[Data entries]
§

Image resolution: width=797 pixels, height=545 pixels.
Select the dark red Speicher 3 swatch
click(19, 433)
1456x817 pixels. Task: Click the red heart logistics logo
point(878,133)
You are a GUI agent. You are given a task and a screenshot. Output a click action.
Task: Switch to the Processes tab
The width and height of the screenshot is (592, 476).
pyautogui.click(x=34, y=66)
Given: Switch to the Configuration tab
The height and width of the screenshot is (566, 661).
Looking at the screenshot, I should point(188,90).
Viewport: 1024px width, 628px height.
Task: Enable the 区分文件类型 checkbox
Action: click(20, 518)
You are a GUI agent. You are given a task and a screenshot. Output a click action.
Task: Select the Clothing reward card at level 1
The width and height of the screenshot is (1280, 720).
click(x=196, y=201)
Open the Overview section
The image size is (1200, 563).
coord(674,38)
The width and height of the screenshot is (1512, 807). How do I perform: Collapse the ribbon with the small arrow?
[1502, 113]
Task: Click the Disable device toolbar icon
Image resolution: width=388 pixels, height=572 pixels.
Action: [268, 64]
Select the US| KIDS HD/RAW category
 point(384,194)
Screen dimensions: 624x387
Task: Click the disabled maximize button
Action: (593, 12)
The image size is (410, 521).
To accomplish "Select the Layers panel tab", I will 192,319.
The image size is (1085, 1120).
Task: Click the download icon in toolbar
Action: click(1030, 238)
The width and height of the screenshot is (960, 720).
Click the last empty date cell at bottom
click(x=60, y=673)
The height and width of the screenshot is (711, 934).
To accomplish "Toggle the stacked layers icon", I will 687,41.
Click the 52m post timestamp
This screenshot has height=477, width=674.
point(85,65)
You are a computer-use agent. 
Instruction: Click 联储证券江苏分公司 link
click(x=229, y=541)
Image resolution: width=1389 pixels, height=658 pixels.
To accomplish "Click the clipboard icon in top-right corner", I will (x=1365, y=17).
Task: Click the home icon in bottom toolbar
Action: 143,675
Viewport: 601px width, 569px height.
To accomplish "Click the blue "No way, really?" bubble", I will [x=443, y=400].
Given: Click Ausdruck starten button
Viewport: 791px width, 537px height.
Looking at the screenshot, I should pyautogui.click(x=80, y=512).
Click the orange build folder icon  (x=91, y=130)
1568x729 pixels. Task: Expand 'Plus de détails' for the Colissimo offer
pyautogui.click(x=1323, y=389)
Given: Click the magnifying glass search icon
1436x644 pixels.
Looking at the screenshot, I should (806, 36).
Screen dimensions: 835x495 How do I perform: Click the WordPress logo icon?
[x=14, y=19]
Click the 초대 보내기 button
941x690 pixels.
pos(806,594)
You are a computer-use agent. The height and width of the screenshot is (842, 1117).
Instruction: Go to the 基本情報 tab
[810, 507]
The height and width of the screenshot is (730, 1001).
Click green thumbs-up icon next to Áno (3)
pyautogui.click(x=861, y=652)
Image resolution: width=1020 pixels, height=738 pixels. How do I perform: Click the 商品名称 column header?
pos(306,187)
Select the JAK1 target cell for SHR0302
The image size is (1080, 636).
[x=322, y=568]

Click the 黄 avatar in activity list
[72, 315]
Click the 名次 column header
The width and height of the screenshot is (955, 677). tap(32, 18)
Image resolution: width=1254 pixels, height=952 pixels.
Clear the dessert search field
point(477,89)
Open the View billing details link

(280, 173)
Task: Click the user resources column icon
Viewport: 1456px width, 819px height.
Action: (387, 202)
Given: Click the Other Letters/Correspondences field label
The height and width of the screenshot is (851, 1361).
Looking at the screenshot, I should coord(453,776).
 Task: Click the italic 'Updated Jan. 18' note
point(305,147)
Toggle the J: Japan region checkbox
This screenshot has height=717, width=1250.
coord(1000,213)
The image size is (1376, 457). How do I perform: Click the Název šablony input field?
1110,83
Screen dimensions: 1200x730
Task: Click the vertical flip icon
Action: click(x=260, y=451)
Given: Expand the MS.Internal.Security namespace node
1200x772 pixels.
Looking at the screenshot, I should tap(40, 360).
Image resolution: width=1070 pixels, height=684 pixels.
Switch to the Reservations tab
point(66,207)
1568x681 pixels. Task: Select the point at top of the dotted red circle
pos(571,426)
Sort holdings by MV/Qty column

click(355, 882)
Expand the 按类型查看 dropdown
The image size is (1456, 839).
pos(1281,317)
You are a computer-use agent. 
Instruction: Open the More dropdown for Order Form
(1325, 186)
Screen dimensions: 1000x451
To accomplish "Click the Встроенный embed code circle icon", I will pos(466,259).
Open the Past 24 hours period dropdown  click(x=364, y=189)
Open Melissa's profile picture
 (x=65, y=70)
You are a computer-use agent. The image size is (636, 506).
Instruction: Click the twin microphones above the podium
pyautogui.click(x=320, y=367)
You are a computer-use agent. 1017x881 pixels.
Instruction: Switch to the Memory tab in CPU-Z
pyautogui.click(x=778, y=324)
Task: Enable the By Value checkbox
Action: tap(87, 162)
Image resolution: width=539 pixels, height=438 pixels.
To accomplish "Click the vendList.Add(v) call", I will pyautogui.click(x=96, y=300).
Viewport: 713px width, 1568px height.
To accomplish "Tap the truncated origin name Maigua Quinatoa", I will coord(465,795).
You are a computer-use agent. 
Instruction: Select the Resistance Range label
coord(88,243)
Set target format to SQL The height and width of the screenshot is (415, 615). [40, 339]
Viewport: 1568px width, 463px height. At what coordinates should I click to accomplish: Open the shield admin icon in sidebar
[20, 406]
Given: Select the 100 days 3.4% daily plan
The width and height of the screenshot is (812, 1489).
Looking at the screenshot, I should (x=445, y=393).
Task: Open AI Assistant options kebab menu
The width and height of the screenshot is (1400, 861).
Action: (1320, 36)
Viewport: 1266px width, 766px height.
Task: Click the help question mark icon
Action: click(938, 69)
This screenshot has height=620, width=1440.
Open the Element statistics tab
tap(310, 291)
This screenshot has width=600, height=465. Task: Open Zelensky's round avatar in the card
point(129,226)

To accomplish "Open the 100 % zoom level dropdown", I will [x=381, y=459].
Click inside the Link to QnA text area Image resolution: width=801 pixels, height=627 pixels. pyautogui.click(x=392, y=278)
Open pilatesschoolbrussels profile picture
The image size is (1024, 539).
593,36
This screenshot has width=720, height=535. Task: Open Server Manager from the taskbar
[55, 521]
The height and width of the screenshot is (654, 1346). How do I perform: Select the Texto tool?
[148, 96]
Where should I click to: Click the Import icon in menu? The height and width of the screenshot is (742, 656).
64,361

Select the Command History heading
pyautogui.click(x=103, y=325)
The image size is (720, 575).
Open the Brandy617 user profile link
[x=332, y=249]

§

• **THE TASK**
In how many lines of the records does the string "level" occur? Answer with the number alone.

• **TASK SOLUTION**
2